Conveners: SIAS, China Centre, Oriental Studies

Speaker: Dr. Paul Bevan (University of Oxford)

In this presentation Paul Bevan will talk about his book A Modern Miscellany: Shanghai Cartoon Artists, Shao Xunmei’s Circle and the Travels of Jack Chen, 1926-1938. He will also introduce his future research plans and how he intends to broaden the scope of enquiry, from one primarily on art, to one that focusses additionally on the closely related areas of literature, cinema, dancehall culture, and music.

A Modern Miscellany examines how the cartoon (manhua) emerged from its place in the Chinese modern art world to become a propaganda tool in the hands of left-wing artists. It demonstrates that during the build up to all-out war with Japan the cartoon was not only important in the sphere of Shanghai popular culture in the eyes of the publishers and readers of pictorial magazines but that it occupied a central place in the primary discourse of Chinese modern art history. In the new research, while the plan is to broaden the overall scope of enquiry to encompass the areas of cinema, literature, and music, the temporal boundaries will be significantly narrowed to focus on just one year – 1934 – ‘The Year of the Magazine’.

Dr Paul Bevan is a Research Associate at the School of Oriental and African Studies and Tutor in Chinese at the University of Oxford.

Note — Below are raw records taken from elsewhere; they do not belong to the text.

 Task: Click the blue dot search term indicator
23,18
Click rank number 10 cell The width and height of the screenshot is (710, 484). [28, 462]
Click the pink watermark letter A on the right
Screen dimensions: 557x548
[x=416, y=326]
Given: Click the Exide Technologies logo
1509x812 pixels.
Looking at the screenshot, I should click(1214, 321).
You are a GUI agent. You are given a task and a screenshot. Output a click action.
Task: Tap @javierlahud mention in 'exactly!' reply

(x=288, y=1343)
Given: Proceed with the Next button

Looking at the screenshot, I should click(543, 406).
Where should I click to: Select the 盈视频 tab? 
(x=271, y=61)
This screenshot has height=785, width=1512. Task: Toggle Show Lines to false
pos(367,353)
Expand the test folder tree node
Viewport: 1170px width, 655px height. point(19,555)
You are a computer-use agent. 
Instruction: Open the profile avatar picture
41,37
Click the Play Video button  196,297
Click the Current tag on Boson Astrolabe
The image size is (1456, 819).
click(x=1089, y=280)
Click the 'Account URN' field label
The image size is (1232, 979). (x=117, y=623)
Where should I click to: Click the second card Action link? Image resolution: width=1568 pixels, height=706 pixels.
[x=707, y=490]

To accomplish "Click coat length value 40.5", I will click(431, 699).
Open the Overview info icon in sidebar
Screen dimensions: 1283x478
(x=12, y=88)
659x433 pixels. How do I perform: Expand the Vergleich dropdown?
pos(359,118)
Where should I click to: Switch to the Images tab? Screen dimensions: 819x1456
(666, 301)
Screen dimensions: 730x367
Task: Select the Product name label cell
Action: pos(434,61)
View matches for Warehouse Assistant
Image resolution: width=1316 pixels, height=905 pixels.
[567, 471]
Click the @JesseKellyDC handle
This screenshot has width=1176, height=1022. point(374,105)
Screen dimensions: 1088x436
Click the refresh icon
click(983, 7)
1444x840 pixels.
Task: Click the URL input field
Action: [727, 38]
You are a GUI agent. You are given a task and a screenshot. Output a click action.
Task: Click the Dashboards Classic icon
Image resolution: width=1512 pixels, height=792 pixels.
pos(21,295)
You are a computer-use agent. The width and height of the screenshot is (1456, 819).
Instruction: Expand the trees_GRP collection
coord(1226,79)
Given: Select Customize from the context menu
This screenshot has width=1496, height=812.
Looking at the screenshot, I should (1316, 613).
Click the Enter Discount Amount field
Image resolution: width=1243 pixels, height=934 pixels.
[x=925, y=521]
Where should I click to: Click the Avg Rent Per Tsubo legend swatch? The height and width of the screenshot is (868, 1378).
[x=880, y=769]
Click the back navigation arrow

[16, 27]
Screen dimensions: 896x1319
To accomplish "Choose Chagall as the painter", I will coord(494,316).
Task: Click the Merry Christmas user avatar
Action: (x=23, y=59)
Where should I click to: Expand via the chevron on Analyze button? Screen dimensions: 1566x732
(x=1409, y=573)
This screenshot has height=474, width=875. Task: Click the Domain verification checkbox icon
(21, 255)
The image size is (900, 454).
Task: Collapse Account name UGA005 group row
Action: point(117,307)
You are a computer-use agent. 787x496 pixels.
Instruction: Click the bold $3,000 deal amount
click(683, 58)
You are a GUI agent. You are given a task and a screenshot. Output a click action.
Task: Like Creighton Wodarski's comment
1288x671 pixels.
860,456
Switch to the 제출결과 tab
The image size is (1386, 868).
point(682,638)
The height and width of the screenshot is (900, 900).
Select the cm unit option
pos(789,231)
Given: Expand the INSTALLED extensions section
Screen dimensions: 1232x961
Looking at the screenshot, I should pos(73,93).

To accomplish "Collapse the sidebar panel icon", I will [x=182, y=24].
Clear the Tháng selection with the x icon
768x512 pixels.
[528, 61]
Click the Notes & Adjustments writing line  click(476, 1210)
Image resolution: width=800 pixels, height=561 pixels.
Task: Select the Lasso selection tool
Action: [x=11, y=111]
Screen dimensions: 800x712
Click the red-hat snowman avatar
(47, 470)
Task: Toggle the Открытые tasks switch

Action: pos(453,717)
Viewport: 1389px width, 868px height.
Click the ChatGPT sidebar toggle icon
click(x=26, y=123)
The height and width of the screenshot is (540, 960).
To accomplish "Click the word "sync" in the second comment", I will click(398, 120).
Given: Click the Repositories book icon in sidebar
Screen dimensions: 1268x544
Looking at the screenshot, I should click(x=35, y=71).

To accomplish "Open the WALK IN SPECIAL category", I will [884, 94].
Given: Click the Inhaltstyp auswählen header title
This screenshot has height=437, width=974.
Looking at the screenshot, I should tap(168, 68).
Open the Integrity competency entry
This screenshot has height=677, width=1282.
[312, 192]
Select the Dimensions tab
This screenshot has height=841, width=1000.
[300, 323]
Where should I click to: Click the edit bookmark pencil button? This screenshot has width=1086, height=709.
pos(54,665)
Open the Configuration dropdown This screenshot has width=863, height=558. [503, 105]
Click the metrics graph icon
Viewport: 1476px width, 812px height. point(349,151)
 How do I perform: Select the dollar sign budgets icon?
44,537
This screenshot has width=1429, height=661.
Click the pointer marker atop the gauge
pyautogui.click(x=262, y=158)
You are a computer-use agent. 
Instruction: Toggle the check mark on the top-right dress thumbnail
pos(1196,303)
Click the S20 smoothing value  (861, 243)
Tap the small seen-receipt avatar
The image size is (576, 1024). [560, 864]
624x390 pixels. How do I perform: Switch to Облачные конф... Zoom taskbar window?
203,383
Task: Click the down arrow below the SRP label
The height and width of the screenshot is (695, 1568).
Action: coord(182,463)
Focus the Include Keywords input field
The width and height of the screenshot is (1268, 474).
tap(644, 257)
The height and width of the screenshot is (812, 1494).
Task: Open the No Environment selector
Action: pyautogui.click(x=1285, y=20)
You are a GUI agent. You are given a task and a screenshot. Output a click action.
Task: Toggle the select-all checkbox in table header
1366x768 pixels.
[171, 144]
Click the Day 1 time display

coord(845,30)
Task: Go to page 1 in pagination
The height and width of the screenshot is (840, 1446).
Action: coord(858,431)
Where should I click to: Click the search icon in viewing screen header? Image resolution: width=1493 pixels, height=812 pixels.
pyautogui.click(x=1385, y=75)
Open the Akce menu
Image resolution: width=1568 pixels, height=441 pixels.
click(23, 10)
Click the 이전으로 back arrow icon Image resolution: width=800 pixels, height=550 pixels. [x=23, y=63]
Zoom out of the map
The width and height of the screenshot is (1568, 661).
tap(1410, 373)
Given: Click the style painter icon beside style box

As Curatorial Researcher in Chinese Painting he recently assisted with the mounting of the exhibition ‘Pure Land: Immortals and Immortality in Chinese Art’ at the Ashmolean Museum. His wide-ranging research interests include the impact of Western art and literature on China during the Republican period and the study of inscriptions on eighteenth-century art objects. In the latter capacity he has translated all inscriptions on Chinese art objects in the collection of Her Majesty the Queen recently published as part of a three-volume catalogue. He has acted as Historical Consultant for the Royal Geographical Society and as Ethnographic Consultant for the Royal Albert Memorial Museum, Exeter, and recently worked with the National Trust and the University of Manchester on a project concerning two eighteenth-century clocks and their Chinese provenance.